落選してたのでこちらにも載せておきますね!

 開け放たれた窓から、茜色の光が部屋に差し込んでいた。埃の粒子が舞う中、年季の入った木製の床に一匹の猫が伸びをしている。名前はユイ。毛並みは艶やかな黒で、夕暮れの光を吸い込んでその姿は輪郭を失いそうに見えた。


 ユイの飼い主は絵描きである真希。キャンバスに向かい筆を走らせていたが、今日の筆致はどこか鈍い。描きかけの絵は抽象的な夕焼けの風景。燃えるような赤と深い青が混じり合う混沌とした色彩だった。




「ねえ、ユイ。今日の夕焼けは何色だと思う?」




 筆を置き窓の外に目をやった。空は刻一刻と表情を変え、日中の鮮やかさを失いつつあった。ユイは目を細めゆっくりと尻尾を揺らしている。

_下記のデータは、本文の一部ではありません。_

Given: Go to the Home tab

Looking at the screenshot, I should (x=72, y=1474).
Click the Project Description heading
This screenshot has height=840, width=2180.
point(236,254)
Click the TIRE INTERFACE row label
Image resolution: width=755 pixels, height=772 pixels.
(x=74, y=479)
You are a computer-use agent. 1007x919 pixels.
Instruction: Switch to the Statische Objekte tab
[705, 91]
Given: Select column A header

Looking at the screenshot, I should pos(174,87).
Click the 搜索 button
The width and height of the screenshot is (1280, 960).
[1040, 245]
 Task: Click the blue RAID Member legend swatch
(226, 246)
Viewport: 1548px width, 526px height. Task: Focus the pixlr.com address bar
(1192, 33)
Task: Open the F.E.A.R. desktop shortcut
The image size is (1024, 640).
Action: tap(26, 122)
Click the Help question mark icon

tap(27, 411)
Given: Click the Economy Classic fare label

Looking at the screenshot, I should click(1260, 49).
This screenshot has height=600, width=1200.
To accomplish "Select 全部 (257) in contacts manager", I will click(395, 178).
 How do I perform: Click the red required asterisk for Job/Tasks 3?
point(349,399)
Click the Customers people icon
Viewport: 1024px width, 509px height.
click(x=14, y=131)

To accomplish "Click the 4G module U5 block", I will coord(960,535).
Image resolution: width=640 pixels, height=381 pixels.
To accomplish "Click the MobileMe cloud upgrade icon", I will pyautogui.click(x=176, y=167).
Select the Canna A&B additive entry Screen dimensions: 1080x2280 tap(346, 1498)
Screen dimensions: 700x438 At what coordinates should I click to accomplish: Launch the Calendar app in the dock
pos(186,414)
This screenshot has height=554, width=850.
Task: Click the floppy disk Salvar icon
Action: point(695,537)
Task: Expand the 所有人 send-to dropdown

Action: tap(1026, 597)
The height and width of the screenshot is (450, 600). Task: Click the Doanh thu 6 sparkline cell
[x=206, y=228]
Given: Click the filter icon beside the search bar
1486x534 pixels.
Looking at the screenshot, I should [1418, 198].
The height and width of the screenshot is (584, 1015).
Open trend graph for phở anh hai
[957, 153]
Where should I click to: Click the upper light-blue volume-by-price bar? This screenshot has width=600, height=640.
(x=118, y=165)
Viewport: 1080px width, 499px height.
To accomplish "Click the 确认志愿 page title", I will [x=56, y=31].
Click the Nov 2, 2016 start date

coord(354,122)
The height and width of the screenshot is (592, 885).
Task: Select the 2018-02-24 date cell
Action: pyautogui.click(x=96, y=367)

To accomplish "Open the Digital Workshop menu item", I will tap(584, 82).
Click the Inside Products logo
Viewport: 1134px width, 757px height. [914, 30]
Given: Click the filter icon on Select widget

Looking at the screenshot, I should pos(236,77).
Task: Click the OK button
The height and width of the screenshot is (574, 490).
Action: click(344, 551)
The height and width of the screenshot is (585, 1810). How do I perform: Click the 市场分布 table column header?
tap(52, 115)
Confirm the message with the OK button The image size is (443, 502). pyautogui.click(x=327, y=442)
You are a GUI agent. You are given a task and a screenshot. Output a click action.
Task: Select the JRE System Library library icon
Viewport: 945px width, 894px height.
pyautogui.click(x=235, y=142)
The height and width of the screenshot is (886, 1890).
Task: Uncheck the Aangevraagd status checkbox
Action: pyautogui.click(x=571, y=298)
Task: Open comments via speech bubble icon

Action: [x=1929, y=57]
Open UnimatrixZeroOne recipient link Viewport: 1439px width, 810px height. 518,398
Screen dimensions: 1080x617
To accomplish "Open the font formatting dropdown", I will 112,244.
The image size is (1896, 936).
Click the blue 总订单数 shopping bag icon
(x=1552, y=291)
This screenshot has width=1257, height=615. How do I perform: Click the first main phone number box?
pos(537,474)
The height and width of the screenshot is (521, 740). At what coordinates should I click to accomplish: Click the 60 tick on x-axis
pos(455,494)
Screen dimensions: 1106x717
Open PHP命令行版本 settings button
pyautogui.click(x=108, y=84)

 真希は最近スランプに陥っていた。描きたいものはあるのに、キャンバスに向かうと描けないのだ。絵の具はただの色の塊に見え意味をなさなかった。


 ふとユイが立ち上がり窓辺へと歩み寄る。器用に窓枠に飛び乗ると、景色に溶け込むようにじっと外を眺め始めた。真希もユイの隣に座り同じ方向を見る。沈みゆく太陽がビル群の隙間から最後の光を放っていた。空は様々な色が混じり、まるで巨大なパレットの上で絵の具を混ぜているようだ。その光景は真希の心に染みてゆっくりと思考を動かし始めた。




「そうか」




 真希は小さく呟いた。




「夕焼けは、混沌の中にこそ美しさがあるんだ」




 真希は立ち上がり再びキャンバスに向かう。今度は迷いがなかった。筆は滑らかに動き次々と色を重ねていく。燃えるような赤、深い青、その中に息づく微かな希望の光。それは真希が心の奥底で感じていた感情そのものだった。


 描き終えたとき部屋はすっかり夜の闇に包まれていた。ユイが窓辺から降り真希の足元に擦り寄る。真希は完成した絵を眺めユイの頭を撫でた。




「ありがとう、ユイ。おかげでまた描けるようになったよ」




 ユイは「ニャア」と小さく鳴き、真希の膝の上で丸くなった。窓の外には満月が静かに輝き、夜空を淡く照らしていた。